Unforeseen health expenses tip about 20 million Indians into poverty every year because they have no insurance. With the pandemic, this risk is greater. Insurance penetration in India is low, and the big question is whether technology can improve access. Insurance penetration, or insurance premium as ratio of GDP, has been hovering at 3-4% (see chart), much lower than the global average, and lower than markets like US (7.1%), UK (10.6%) and Japan (8.9%). Non-life insurance penetration is even lower in India at 0.97%, compared to the world average of 2.78%. Digital tech not only promises to increase customer convenience but also reach by bringing down costs of onboarding and processing data. A number of startups are working on this. For more, see Startup Inc.

A woman rises from Beirut rubble

Artist Hayat Nazer has created a sculpture of a woman made out of rubble from the Beirut Port explosion, with a clock at its feet that stopped at the moment of the accident at 6:08pm on 4 August. The statue, which faces the city with one arm raised and stands near the site in Lebanon’s capital, is made from broken glass, building debris and household items that were destroyed when about 3,000 tonnes of ammonium nitrate, a highly explosive chemical, stored at the port exploded. More than 200 people were killed, over 6,000 injured and an estimated 300,000 people left homeless. It is still not known what ignited the chemicals stored at the facility for six years. Last week, Human Rights Watch said a Lebanon-led probe into the explosion has been marred by political meddling and lack of judicial independence, and called for a United Nations-led inquiry to determine responsibility.

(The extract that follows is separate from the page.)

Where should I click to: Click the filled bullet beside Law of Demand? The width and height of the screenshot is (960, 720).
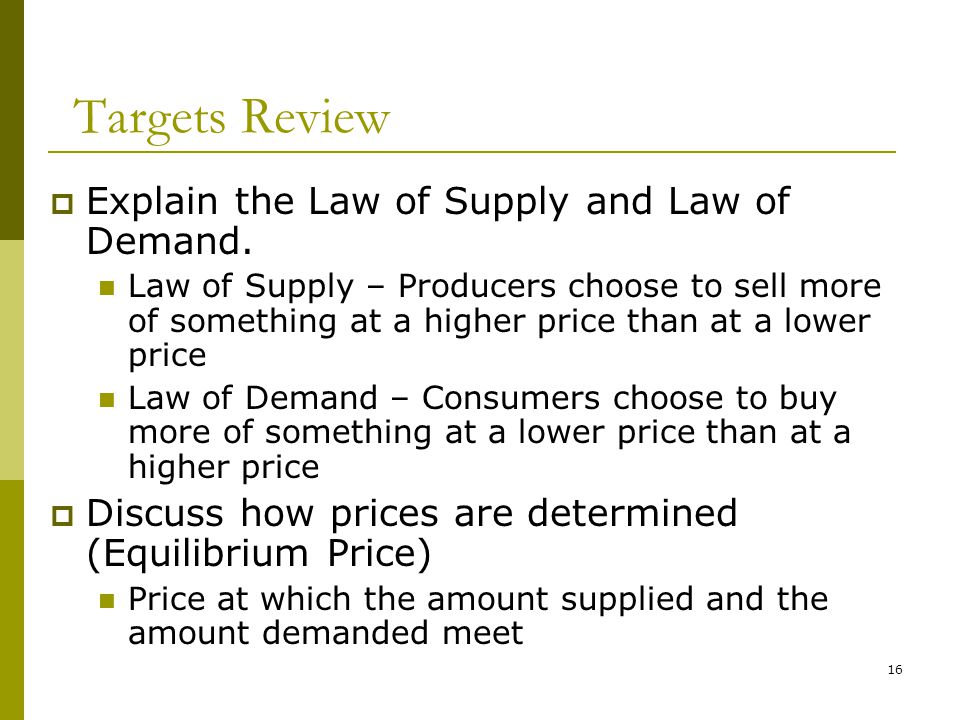click(x=107, y=400)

Make space, flying cars have landed

Flying cars are no longer just a concept from cartoons or films, with many automakers getting into the act. Hyundai has planned a line-up of aerial vehicles that can carry six or seven people, which it hopes will take to the skies by 2028. Last month, Japanese startup SkyDrive, with financial backing from Toyota, successfully tested a flying car, and said it hoped to make the vehicle available to consumers in three years. Auto-makers have an edge over planemakers because of their mass-production expertise, reports Bloomberg. Typically, Airbus and Boeing each deliver fewer than 1,000 aircraft a year, while carmakers can make millions. Hyundai showcased its flying-car concept, developed with Uber, early this year, and said pilots from Uber could fly the vehicles till they become autonomous around 2035. Experts say individual air transportation will be a trillion-dollar industry by 2040.